A jihadist group locally referred to as Al-Shabab (meaning “the youth”) has waged a war against the Mozambican state and its allies since 2017, with devastating consequences for the civilian population. While its origins are far more complex than simply a youth rebellion, the insurgents mostly recruit among local youth. They have been able to capitalise on young people’s frustration with the political and economic system, dominated by the ruling party Frelimo, which many locals see as privileging their own clients from other parts of the country. Any programme that ends up being seen as feeding the clientelist machine of the state and party elite will therefore end up being counterproductive in countering the insurgency.

Youth and the party-state system

Mozambique appeared to democratise as the first multi-party elections were held in 1994. But the ruling party Frelimo has won every election since and maintained a clientelist party state system. Evidence from research shows that over the past thirty years, the political system has produced and reproduced political, social, and economic inequality and large parts of the population have been at the margins of economic growth. 

Youth continue to be under-represented in the political system and with serious challenges in terms of access to resources. Without any formal youth representation in the political system, the main political parties (Frelimo, Renamo and the Democratic Movement of Mozambique, MDM) operate within-party quota practices to address representation of different social groups. In the case of Frelimo these quotas, to some extent, shape the way different groups (liberation war veterans, women, youth) are represented in state governance structures. With a clientelist logic, these systems function less as channels of substantive representation, and more as mechanisms to ensure that the most party-loyal cadres of each social group, including youth, are rewarded with opportunities. 

The extractivist North, the jihadist young, the dissatisfied youth

The lifeworld of young people in Cabo Delgado, as the rest of northern Mozambique, is shaped by the political economy of the extractivism (extractive activities and industries) throughout history. Foreign demands and capital have forced through processes of extraction in which the locals have engaged in and become divided over: extraction of slaves, ivory, forced production of cotton and compulsory labour on colonial plantations – many of which were turned into state farms after independence. In the 2000s, new investments flowed into the country for the extraction of timber, fauna, rare minerals, and precious stones. Most poignant of all have been the expectations for enormous investments and income from the offshore natural gas deposits. Unfortunately, extractivism has tended to produce wealth for foreigners and only a few Mozambicans in the national elites, while successive regimes have failed to create welfare and institutions of governance. 
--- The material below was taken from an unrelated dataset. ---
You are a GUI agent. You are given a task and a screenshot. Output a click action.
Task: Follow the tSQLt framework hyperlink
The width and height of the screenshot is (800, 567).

Youth in the north are deeply imbued with scepticism against the regime ruling over the situation that produces wealth for some (in the south/Maputo), but exclusion and marginality for many (in the north). The last national household survey (2019/2020) shows the northern provinces are the poorest, and that measured in relation to real consumption in Maputo City, the four northern provinces decreased more in 20 years than the rest of the country. Cabo Delgado dropped most of all. On average, real consumption in the households of Cabo Delgado is merely a quarter of that in the capital.

Since 2017, Mozambique has faced an insurgency in the northern region by the radical religious group locally called as Al-Shabab – or sometimes ‘machababo’ (“the youth”). The militants are motivated by strong religious convictions, and leaders of the group appear to have been inspired by radical Islamist teachings from travels and education abroad. Their scant propaganda focusses on sharia and the establishment of a caliphate in Africa. Thus, the insurgency cannot be seen as a “youth revolt” as such. Still, there are three main reasons to see a very strong youth component in it. 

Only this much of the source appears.